### Stored items
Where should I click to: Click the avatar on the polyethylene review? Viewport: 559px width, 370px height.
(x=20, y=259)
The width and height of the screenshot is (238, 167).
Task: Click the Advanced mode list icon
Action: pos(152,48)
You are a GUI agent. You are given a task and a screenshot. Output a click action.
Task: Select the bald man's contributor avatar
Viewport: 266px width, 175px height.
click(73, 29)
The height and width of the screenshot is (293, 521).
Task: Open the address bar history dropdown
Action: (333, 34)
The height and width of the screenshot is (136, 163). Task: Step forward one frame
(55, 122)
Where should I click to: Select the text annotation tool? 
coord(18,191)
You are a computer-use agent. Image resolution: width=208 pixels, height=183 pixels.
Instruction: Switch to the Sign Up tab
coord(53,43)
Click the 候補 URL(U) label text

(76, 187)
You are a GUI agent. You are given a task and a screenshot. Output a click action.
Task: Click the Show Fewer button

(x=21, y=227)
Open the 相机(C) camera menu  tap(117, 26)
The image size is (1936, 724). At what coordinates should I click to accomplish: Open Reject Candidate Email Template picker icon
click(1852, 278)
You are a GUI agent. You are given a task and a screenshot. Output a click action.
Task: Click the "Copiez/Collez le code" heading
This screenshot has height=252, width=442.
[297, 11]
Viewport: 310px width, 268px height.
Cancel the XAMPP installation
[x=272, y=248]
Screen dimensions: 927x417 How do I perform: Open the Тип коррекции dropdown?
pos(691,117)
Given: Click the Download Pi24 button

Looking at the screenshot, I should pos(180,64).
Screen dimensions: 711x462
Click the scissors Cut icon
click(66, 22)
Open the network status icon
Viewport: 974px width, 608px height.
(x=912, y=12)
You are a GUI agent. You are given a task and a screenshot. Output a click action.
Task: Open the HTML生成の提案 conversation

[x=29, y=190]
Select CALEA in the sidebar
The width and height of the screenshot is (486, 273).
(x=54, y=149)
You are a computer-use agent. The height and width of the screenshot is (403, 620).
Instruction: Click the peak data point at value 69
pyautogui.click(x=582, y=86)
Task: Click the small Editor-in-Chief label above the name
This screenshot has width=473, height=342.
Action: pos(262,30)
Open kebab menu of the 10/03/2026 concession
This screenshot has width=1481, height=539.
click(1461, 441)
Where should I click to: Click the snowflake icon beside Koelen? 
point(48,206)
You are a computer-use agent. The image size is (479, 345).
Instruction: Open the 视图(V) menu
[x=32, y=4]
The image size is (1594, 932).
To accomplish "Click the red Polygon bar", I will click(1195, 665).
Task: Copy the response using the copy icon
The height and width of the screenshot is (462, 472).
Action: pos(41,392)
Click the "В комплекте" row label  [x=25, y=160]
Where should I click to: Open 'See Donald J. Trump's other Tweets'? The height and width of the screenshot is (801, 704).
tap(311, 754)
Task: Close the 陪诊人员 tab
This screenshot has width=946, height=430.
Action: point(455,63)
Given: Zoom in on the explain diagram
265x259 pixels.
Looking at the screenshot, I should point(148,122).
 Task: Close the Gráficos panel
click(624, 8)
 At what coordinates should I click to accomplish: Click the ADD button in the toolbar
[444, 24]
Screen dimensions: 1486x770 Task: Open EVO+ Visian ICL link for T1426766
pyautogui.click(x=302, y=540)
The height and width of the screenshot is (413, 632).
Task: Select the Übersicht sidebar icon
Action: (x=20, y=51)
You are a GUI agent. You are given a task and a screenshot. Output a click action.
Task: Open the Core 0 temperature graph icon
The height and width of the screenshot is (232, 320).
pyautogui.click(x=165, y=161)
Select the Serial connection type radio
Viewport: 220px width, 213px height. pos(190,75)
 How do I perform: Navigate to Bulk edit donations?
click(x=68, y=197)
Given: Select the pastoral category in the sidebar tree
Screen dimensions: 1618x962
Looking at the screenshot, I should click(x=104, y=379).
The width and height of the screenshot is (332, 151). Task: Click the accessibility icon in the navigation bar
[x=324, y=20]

### Goal of the exercise
In the data above, which lines lie between the line with "Task: Select the bald" and the line with "You are a computer-use agent. Image", inclusive? Print those lines exactly and nothing else.

### Answer box
Task: Select the bald man's contributor avatar
Viewport: 266px width, 175px height.
click(73, 29)
The height and width of the screenshot is (293, 521).
Task: Open the address bar history dropdown
Action: (333, 34)
The height and width of the screenshot is (136, 163). Task: Step forward one frame
(55, 122)
Where should I click to: Select the text annotation tool? 
coord(18,191)
You are a computer-use agent. Image resolution: width=208 pixels, height=183 pixels.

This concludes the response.